* _WHAT IS EXPECTED_
The records that follow must be transcribed in full, without any change.

(Records from a dataset)
────────────────────
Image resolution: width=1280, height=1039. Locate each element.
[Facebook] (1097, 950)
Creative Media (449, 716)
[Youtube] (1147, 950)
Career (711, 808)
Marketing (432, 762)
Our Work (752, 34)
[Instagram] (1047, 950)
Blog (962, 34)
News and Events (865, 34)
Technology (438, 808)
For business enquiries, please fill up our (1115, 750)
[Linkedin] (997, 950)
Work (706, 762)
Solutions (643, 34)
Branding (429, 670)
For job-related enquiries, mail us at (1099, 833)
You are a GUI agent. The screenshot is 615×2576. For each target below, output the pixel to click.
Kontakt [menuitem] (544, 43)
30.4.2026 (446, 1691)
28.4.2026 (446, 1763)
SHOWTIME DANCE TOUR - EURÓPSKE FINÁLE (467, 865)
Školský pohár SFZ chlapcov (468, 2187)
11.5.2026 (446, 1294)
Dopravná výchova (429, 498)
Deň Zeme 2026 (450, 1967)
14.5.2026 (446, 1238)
────────────────────
* _ANSWER TO THIS EXERCISE_
Image resolution: width=1280, height=1039. Locate each element.
[Facebook] (1097, 950)
Creative Media (449, 716)
[Youtube] (1147, 950)
Career (711, 808)
Marketing (432, 762)
Our Work (752, 34)
[Instagram] (1047, 950)
Blog (962, 34)
News and Events (865, 34)
Technology (438, 808)
For business enquiries, please fill up our (1115, 750)
[Linkedin] (997, 950)
Work (706, 762)
Solutions (643, 34)
Branding (429, 670)
For job-related enquiries, mail us at (1099, 833)
You are a GUI agent. The screenshot is 615×2576. For each target below, output the pixel to click.
Kontakt [menuitem] (544, 43)
30.4.2026 (446, 1691)
28.4.2026 (446, 1763)
SHOWTIME DANCE TOUR - EURÓPSKE FINÁLE (467, 865)
Školský pohár SFZ chlapcov (468, 2187)
11.5.2026 (446, 1294)
Dopravná výchova (429, 498)
Deň Zeme 2026 (450, 1967)
14.5.2026 (446, 1238)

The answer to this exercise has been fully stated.